473,387 Members | 1,745 Online
Bytes | Software Development & Data Engineering Community
Post Job

Home Posts Topics Members FAQ

Join Bytes to post your question to a community of 473,387 software developers and data experts.

Writing a parser

Hello all,

I guess this is a question for people who have written a parser.

Does an XML parser ever need to be recursive? I mean like:

&fo&bar;o;

I know this particular example is in the XML specs, and it says that
it will not happen. But are there some really wild constructions that
are allowed, that would require recurive parsing?

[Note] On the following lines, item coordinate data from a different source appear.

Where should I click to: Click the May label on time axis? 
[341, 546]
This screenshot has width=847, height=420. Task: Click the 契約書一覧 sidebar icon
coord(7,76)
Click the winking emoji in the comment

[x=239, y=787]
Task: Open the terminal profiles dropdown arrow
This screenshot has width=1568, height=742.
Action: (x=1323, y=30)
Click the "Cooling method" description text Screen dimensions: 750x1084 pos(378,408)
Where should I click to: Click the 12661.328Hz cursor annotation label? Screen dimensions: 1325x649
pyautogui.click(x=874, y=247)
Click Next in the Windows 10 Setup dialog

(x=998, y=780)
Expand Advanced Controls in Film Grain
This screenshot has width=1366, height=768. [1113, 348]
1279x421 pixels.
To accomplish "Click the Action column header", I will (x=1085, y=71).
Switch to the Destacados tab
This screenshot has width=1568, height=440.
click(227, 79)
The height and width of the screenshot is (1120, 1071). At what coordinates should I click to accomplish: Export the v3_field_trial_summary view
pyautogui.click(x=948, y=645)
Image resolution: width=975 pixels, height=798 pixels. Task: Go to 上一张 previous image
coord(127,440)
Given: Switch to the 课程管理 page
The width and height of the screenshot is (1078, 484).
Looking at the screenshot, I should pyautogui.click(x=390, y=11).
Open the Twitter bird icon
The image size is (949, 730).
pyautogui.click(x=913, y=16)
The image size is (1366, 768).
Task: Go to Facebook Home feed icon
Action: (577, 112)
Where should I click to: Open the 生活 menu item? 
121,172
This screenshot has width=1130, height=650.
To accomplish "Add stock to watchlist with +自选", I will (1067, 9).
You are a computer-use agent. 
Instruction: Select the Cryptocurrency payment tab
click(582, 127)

Like.. <tag <!-- Comment <tag2 attr="<fo&ou<!-- comment!
-->ml;o/>"></tag2> -->></tag>

Please, don't start taking that a part, I know all the errors in it.
However, what I want to demonstrate is the level of complexity I'm
wondering about. Any case where recursion is needed?

--
Kind Regards,
Jan Danielsson
Te audire no possum. Musa sapientum fixa est in aure.
Aug 17 '05 #1
6 1776
Hello,

Jan Danielsson wrote:

I guess this is a question for people who have written a parser.

Does an XML parser ever need to be recursive? I mean like:

&fo&bar;o;

I know this particular example is in the XML specs, and it says that
it will not happen. But are there some really wild constructions that
are allowed, that would require recurive parsing?

Like.. <tag <!-- Comment <tag2 attr="<fo&ou<!-- comment!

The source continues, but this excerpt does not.